Operator/DECAF Relationship: v1 had brewing logic, scale watching, pour orchestration, and motor control all crammed into the same Python process. v2 finally has Operator handling only hardware. It does not know what coffee or brewing is. All recipes are now state machines that get spun up per brew session within DECAF. If DECAF crashes, there is zero impact on the hardware.
Auth: 100% of Operator commands must be authenticated, and auth can no longer be bypassed for testing.
Scale Calibration: Now has two simplified calibration paths, an interactive CLI prompt, and three endpoints (tare/reference/verify). Added a verify block in the reference response so you can see any deviation immediately:
Scales: v1 made a blocking call every time Decaf wanted a weight, slept 750ms, and had no concept of warmup. v2 runs a continuous 10Hz read loop from boot, broadcasts weight events to subscribers, caches the latest reading for instant responses, and gates everything behind a configurable warmup so the worst thermal settling reads never matter. Session tare (for swapping mugs and cones between brews) is now a separate concept from calibration tare, which sounds boring but is pretty cool!
Pump: v1 could reverse direction while the rotor was still spinning. v2 forces a zero-PWM hold before applying opposite torque so the motor decelerates first. Avoids power spikes and the wear and tear.
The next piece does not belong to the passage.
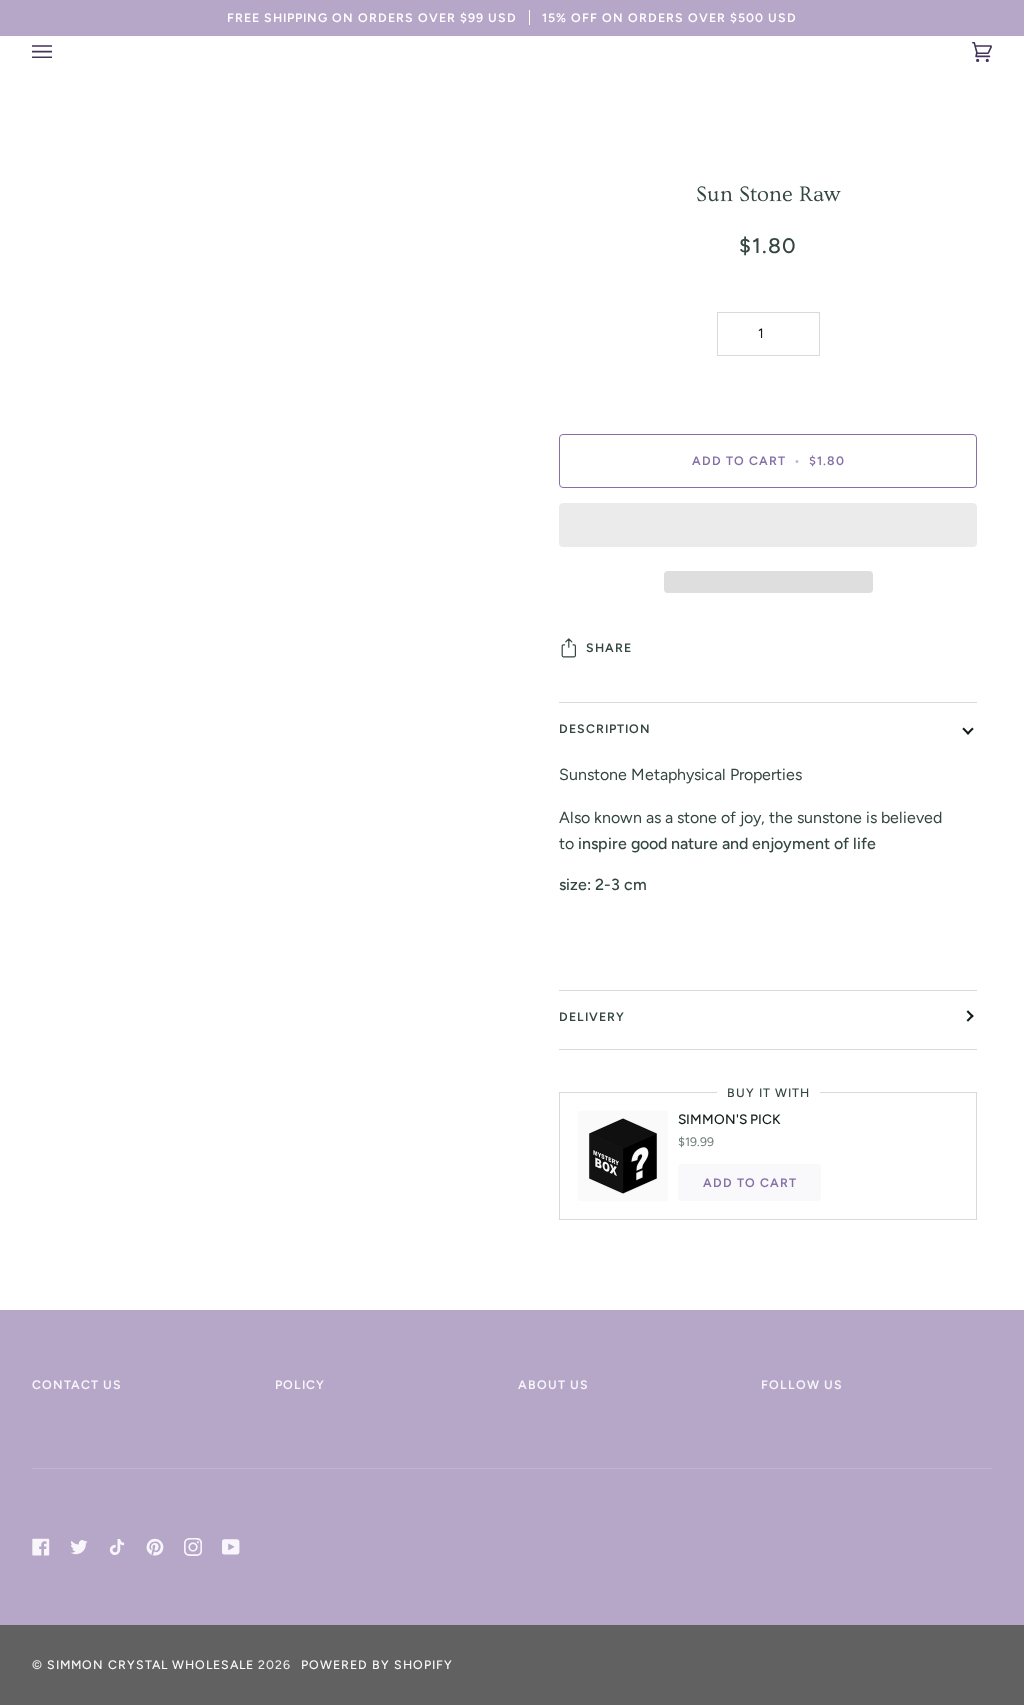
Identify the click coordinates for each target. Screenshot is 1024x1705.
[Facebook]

Settling time is configurable.
Relays: v2 explicitly drives every relay to OFF at construction, and the fail-safe shutdown force writes OFF on every device before releasing the GPIO lines. So a process restart can't leave anything on.
Bounded Operations: In v1, "turn on the pump" had no inherent stop condition. This was handled by the Watchtower service if a subsequent ‘stop’ command never arrived for whatever reason. In v2, every command that activates hardware carries a duration cap, and the device auto-stops at the deadline. Decaf can still call stop early but it cannot accidentally leave anything on. Watchtower is no longer required and has been removed.
Config: v1 had pin assignments and config info scattered across an INI file, some Python constants, and a couple of magic numbers in service files. v2 is one file: hardware.toml. Pin mappings, calibration values, sampling rates, and settling delays all live in the same place and are read once on startup.
Async: v1 mixed synchronous pigpio calls with async FastAPI handlers, so long blocking reads hung the event loop. v2 owns one shared pigpio instance in a single module and runs the blocking C calls in a thread. The event loop stays responsive while a 50ms HX711 read happens in the background.
Tests: v1 had a handful of unit tests and integration tests that only ran on the Pi. v2 has around 150 tests with mocked hardware that now also run on dev machines. Estop has dedicated coverage of the trigger sequence, the 100ms cancellation budget, and post estop command rejection. Integration tests spin up the full lifespan to catch regressions.
Deploys: There is now a single command to deploy Operator. It pulls the latest code, syncs uv deps, zero-downtime reloads pm2 and saves the process list.
This was a lot of work that most people will not see directly, but it's the foundation that everything else relies on. There are a few more things for me to complete. This week I will finish updates to the stepper control and heater loop. Once completed, Operator will be released along with the latest DECAF updates. From there we can start yapping shipping as all code minus some small revisions to the UI will be at release candidate status.
Thanks all, will have more info to share soon. Cheers!